388 - Chronic Hyperglycemia Promotes Hippocampal REST Epigenetic Gene Inactivation with Cognitive Impairment and Neurotoxicity

Abstract

Here we showed that persistent hyperglycemia, a hallmark of some chronic metabolic diseases promotes epigenetic changes in the CNS that convey in higher susceptibility to neurodegeneration, compromising learning and memory. In order to investigate of impact of chronic hyperglycemia (10 or 60 days) on these neurochemical and behavioral parameters, Wistar rats received a single intraperitoneal injection of 55 mg/kg streptozotocin (STZ).

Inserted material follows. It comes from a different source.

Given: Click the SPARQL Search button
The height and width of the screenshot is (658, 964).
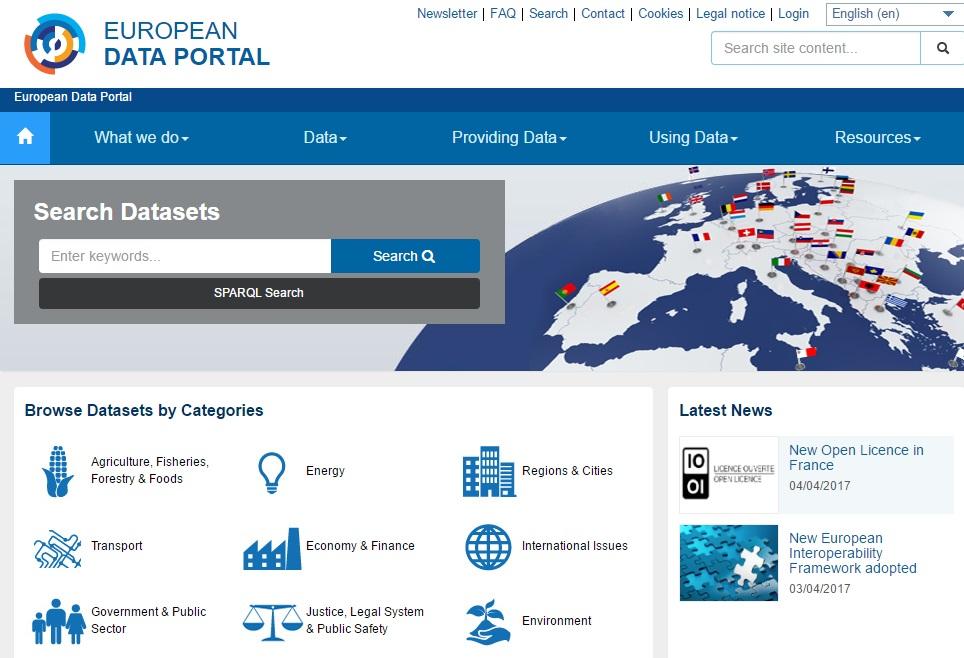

Some rats also receive also insulin to control glycaemia (INS; 1.5 IU; human insulin NPH; Novolin®N twice a day). Hyperglycemia treatment compromised short- and long-term memory, as well as spatial memory, effect that was accompanied by significant CSF and plasma oxidative stress. Insulin expression was markedly reduced in the hippocampus, but with normal canonical insulin/insulin-like signaling. Oxygen consumption experiments showed uncoupled mitochondria with increased expression of complex I (NDUFA6), probably as a compensatory response to the mitochondrial stress elicited by the excess of nutrients. Furthermore, the hyperglycemic state induced a subcellular redistribution of hippocampal α-synuclein, even when the total content of the protein remained unchanged. Hippocampus was also depicted by marked reduction of IL-10 expression, increased GFAP expression, reduced content of BDNF and increased caspase-3 activation. This neurotoxic environment occurred in parallel with a specific and significant global DNA hypermethylation and hypomethylation of LINE-1 region (genome instability) in STZ rats. DNA hypermethylation affected the expression of REST, a neurocognitive transcription factor in the adult brain, which was significantly decreased in the hippocampus of STZ rats. In agreement, REST promoter was also hypermethylated. In contrast, the gene expression of the truncate toxic splice variant REST4 was significantly up-regulated. INS administration efficiently prevented all these epigenetic alterations and the cognitive impairments. It could be concluded that controlling glucose homeostasis, mainly in the elderly, could reduce the risk of the development of cognitive impairment and neurodegenerative diseases.